Sunday, December 31, 2006

More about Politics on a Cold, Rainy December Day

Patrick, who keeps track of such things, says this is the warmest December since the 1930s. It should not be raining in the Twin Cities at the end of December. This isn't even freezing rain, though they are having freezing rain and sleet mixed with snow up north, which is why we are not driving up to visit Duluth today.

I have been looking for a quote from the English historian E.P. Thompson, which -- if my memory is at all accurate -- describes the Upper Midwest states as social democracies hidden in the center of a capitalist nation. I haven't found it, but I found this quote in an essay about the poet Thomas McGrath, who grew up on a farm in North Dakota in the early 20th century.
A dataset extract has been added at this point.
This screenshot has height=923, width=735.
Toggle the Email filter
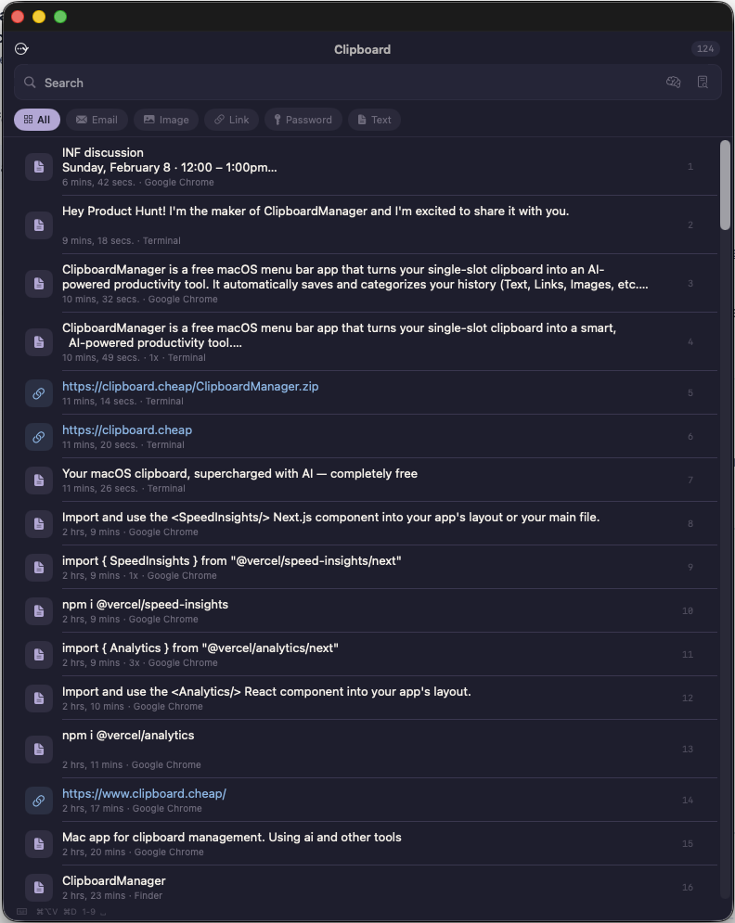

The Dakotas and Minnesota, so easily to be seen from the East or West Coasts are being way out there beyond the uttermost sticks, were in fact the heartland of a great and effective popular movement, inadequately described in the misty all-inclusive term as "populist." It was an active and democratic movement; the North Dakota Non-Partisan League was socialist in its origins, and demanded the state owenership of banks, grains elevators, etc. In 1919 the NPL caucus dominated the state legislature, created a state bank and grain elevators, imposed income and inheritance taxes, introduced assistance to home buyers, legalized strikes and brought in mine safety regulations. In the judgement of a contemporary historian, "no more dramatic demonstration of democracy has occurred in American history."

This movement was one of the few great impulses on the North American continent in the twentieth century which afforded premonitions of an American socialism or "communitas."
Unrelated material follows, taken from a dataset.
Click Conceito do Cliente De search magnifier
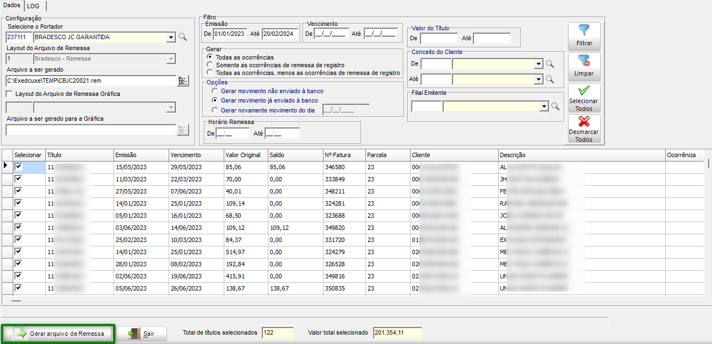The width and height of the screenshot is (712, 344). pyautogui.click(x=549, y=64)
I don't think you can understand Minnesota, if you don't know about the Farmer-Labor Party and the NPL, which spread into northern Minnesota and helped create the FLP, the labor unions and the farmers' co-ops. They did not come out of nowhere, but in response (as Thompson says) to "a climax of exploitation by banks, millers, dealers and railroads." To this list of exploiters can be added the business owners here in Minnesota, whose less than kindly behavior led to events such as the 1934 truckers strike, when a picket line was put around the city of Minneapolis. At the time, the local business community was fiercely anti-union and business vigilantes -- guys in business suits with baseball bats, I kid you not -- helped the police confront the strikers. Two hundred people were injured. Four people died. But the Minneapolis truck drivers won their struggle to unionize. Their victory helped unionize trucking nationwide and was, per the Minnesota State Historical Society website, "a turning point in state and national labor history."

Thompson writes about how much American history has been disappeared, including the poetry of Tom McGrath. If you don't know McGrath, he is a splendid poet, the American Pablo Neruda, and like Neruda he was a lifelong political radical. The official historians and offical keepers of culture in the U.S. tend to be uncomfortable with people like Tom. So they and their work vanish or are mentioned only in footnotes. We in Minnesota are left with the impression that the things that make our state a decent place to live happened because of Minnesota niceness and a natural local tendency toward cooperation. Not so. It is the heritage of the people who organized unions and farmers' co-ops and political parties like the NPL and FLP.

The struggles aren't over. Nothing important is won without a fight or kept without a fight. Right now conservatives tell us that we can't afford social services, aid to education, aid to the cities and so on, though the state's historic commitment to such things has made Minnesota prosperous.